Data in this exercise: Begin

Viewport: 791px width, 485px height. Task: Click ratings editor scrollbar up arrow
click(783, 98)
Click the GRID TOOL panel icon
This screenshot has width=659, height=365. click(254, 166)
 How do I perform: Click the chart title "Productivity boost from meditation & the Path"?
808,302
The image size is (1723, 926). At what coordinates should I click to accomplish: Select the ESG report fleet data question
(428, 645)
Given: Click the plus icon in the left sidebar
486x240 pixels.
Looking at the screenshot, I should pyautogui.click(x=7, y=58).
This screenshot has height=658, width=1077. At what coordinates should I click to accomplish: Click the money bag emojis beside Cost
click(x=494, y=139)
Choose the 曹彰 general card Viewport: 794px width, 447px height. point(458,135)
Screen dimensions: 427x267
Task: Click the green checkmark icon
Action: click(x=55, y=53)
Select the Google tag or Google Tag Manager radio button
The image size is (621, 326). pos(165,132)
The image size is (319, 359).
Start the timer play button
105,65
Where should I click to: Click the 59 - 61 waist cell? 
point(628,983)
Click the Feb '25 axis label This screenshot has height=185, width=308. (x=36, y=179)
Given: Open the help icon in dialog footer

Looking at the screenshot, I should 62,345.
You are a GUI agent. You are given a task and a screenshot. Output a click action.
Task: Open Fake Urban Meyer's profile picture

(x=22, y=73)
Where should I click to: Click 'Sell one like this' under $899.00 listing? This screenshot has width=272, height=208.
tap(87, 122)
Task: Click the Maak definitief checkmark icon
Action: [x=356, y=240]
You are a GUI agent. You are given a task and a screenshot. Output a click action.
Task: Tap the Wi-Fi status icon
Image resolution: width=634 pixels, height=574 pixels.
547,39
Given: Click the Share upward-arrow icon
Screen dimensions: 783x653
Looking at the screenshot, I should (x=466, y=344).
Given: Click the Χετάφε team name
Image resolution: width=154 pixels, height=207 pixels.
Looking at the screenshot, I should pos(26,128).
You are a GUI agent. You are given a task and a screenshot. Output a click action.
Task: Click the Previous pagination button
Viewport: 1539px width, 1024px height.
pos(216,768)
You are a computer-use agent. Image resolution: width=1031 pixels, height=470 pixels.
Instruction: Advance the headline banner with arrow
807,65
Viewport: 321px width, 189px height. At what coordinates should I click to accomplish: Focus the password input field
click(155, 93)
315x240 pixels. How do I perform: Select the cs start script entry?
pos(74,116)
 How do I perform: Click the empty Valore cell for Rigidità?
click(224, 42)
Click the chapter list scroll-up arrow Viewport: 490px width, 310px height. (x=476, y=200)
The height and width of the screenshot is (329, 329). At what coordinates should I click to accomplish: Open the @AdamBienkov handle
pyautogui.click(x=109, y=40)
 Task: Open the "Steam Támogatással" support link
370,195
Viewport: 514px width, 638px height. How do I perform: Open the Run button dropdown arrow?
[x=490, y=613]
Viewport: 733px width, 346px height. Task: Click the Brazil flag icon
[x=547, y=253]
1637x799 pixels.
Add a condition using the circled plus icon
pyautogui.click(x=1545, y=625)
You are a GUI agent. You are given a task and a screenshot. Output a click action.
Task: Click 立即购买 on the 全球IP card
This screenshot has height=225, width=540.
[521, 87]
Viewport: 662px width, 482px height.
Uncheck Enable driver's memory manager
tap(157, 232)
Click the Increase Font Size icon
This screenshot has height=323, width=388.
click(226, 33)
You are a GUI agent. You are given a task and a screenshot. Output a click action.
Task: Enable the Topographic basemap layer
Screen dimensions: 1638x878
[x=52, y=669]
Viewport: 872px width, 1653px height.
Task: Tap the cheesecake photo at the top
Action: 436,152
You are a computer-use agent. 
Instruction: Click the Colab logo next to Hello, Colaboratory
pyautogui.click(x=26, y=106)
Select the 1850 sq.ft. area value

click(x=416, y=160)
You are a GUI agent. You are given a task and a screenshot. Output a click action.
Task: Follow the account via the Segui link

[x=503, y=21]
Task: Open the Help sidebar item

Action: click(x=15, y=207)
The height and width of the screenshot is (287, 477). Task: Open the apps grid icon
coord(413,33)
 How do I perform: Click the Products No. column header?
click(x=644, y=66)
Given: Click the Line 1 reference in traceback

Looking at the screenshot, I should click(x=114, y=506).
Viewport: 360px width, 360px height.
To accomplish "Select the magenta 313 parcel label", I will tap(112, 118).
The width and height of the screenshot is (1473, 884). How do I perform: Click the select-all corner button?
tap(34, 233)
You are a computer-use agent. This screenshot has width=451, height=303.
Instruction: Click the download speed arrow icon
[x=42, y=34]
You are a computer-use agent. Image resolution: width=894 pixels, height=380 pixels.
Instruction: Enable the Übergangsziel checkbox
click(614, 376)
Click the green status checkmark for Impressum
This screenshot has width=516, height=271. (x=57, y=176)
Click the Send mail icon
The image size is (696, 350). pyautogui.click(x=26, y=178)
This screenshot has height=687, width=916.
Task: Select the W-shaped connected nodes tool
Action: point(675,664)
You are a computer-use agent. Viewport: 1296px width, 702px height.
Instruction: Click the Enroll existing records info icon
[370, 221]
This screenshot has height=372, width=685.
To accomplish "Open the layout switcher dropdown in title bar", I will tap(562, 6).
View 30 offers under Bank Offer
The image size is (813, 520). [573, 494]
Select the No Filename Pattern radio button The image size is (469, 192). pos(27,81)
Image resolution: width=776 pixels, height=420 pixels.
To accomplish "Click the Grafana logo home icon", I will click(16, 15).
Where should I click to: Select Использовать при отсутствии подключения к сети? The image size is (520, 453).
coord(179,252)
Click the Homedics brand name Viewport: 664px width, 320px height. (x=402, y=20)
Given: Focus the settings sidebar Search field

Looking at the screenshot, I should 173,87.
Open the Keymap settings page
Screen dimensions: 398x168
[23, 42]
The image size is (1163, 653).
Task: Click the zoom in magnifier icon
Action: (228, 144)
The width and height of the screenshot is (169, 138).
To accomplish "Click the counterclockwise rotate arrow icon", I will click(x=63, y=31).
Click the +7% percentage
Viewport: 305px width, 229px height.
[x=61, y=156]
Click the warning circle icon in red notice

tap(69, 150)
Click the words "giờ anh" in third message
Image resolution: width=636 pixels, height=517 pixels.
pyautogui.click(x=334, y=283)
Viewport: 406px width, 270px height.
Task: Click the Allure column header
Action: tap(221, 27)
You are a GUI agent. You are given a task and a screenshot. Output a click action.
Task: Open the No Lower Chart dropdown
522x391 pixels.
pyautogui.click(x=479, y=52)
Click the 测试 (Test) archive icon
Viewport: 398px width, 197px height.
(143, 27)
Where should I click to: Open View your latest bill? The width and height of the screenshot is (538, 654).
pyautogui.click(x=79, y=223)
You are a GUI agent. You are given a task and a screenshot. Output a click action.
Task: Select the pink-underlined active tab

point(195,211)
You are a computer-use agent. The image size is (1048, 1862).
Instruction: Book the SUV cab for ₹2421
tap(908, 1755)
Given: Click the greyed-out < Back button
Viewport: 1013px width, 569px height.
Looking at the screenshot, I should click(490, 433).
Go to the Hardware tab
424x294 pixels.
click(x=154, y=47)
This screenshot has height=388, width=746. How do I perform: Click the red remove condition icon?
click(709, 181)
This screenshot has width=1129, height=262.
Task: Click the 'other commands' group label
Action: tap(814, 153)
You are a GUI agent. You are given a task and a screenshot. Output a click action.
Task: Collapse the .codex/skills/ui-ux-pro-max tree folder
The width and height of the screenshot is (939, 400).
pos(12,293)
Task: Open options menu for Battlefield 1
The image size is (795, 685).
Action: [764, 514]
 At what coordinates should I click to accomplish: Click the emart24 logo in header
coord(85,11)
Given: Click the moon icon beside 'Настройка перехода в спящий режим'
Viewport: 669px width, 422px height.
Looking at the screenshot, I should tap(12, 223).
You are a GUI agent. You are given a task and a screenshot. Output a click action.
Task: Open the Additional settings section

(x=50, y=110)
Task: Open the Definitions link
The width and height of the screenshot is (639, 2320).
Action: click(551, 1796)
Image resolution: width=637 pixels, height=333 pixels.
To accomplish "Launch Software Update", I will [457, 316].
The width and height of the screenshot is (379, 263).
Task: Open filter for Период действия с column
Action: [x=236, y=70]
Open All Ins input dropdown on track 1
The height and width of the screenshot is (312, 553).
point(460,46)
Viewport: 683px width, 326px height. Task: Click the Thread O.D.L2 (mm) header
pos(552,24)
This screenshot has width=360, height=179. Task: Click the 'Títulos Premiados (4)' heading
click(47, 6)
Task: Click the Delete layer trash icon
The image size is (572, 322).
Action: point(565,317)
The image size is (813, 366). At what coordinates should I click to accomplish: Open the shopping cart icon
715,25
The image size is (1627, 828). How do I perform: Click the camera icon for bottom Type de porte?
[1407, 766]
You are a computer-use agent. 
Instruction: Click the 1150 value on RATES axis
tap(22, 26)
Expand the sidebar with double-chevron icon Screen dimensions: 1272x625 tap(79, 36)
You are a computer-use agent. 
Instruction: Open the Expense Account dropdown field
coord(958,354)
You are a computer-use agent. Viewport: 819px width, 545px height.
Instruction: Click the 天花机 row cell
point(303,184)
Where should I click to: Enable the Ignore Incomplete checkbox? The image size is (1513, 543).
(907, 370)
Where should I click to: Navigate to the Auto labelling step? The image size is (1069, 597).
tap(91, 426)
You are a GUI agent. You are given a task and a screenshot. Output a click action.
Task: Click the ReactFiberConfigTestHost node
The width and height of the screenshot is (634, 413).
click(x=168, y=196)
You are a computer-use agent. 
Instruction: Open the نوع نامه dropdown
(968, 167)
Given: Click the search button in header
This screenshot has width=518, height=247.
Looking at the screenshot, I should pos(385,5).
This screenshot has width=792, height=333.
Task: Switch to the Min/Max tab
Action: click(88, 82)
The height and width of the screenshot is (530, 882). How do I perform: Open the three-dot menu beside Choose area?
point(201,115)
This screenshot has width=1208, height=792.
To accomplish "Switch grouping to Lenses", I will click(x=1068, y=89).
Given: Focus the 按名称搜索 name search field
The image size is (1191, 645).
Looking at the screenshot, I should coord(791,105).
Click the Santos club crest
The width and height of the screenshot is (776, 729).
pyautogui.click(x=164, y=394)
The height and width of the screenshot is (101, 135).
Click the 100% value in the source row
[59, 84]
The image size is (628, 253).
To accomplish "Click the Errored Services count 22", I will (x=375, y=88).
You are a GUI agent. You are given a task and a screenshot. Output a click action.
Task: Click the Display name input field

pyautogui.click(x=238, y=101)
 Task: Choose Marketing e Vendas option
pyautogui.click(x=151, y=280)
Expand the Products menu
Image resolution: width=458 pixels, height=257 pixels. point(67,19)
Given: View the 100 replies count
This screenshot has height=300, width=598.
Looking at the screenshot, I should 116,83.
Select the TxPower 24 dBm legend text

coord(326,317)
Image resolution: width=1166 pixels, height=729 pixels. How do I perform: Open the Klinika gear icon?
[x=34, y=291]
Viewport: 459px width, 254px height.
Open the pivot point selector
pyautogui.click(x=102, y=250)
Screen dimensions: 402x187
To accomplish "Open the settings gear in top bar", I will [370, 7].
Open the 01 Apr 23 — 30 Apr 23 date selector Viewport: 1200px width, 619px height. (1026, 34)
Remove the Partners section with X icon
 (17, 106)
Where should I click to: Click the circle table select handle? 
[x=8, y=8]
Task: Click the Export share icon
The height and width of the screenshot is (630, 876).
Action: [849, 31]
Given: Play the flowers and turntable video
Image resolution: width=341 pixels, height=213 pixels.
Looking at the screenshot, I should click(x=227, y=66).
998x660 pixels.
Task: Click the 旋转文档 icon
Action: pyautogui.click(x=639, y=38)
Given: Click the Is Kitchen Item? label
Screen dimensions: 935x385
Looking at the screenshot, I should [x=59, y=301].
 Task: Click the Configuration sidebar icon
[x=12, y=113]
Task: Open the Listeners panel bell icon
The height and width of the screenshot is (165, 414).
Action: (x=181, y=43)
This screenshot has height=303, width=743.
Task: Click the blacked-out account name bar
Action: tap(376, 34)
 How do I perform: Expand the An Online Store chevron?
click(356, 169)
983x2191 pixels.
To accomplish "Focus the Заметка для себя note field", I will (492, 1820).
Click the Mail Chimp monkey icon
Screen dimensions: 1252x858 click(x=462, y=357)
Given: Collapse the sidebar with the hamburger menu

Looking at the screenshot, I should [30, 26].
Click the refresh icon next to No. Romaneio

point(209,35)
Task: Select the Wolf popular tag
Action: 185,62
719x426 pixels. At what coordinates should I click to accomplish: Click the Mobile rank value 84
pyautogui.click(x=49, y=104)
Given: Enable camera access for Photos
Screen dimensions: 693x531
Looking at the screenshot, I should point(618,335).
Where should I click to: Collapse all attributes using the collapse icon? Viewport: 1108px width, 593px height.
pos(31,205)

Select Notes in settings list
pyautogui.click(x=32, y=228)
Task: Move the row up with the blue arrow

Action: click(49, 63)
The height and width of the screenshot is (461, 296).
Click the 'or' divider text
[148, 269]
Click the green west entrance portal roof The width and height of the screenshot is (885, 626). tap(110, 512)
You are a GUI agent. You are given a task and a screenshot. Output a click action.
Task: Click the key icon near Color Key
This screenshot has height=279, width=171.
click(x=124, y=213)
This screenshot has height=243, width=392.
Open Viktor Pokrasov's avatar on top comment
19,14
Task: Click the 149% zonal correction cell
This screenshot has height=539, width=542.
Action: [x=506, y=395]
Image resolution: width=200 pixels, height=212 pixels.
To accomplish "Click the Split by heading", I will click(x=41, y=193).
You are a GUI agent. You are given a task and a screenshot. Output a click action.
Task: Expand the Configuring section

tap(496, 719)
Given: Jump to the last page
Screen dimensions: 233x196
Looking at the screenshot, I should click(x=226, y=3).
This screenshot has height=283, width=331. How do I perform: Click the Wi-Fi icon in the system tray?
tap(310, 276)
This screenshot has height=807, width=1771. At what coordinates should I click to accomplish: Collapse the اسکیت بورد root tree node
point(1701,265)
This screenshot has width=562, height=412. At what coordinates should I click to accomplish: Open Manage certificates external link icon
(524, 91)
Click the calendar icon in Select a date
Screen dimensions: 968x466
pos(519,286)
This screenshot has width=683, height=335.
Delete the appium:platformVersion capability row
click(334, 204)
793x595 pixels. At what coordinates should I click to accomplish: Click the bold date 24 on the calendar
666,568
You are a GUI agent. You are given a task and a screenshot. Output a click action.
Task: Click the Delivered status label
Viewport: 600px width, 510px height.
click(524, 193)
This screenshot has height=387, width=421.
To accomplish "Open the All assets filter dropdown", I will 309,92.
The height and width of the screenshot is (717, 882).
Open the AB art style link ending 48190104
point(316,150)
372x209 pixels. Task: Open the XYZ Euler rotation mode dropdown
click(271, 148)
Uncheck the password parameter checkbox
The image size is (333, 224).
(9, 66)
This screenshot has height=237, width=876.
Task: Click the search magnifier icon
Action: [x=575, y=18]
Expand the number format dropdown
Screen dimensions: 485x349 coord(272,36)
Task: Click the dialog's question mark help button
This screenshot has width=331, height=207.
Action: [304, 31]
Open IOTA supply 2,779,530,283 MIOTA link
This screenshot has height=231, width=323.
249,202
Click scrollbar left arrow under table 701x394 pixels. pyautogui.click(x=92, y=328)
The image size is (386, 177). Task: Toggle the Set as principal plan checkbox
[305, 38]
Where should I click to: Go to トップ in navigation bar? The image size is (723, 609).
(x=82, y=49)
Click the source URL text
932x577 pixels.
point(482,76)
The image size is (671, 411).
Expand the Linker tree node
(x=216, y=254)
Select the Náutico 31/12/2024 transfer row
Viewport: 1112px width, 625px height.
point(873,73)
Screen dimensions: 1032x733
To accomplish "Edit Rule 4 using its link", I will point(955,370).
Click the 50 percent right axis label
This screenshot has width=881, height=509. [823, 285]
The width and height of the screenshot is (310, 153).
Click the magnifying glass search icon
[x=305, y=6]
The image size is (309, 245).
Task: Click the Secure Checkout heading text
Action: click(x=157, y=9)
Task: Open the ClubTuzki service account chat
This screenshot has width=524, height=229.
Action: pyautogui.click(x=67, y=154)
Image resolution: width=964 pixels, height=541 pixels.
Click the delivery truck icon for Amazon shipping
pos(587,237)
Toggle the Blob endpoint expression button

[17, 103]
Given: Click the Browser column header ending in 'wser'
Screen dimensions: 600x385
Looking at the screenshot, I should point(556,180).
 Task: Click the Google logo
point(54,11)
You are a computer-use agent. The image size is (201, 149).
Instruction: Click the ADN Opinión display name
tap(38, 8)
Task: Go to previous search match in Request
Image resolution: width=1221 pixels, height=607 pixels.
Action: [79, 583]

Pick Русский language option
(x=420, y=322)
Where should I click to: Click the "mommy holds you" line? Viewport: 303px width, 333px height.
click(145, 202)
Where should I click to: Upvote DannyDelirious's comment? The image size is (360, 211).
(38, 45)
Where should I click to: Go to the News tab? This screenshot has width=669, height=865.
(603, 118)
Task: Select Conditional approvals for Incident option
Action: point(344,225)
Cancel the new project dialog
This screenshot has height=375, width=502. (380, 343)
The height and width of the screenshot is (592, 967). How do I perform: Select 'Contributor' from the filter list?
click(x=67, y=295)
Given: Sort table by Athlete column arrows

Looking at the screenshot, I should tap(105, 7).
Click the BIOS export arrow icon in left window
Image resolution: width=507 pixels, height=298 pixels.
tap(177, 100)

Data in this exercise: End

[What to work on]: Say how many lines in this material hold "left", and say nothing else.

[Response to the exercise]: 3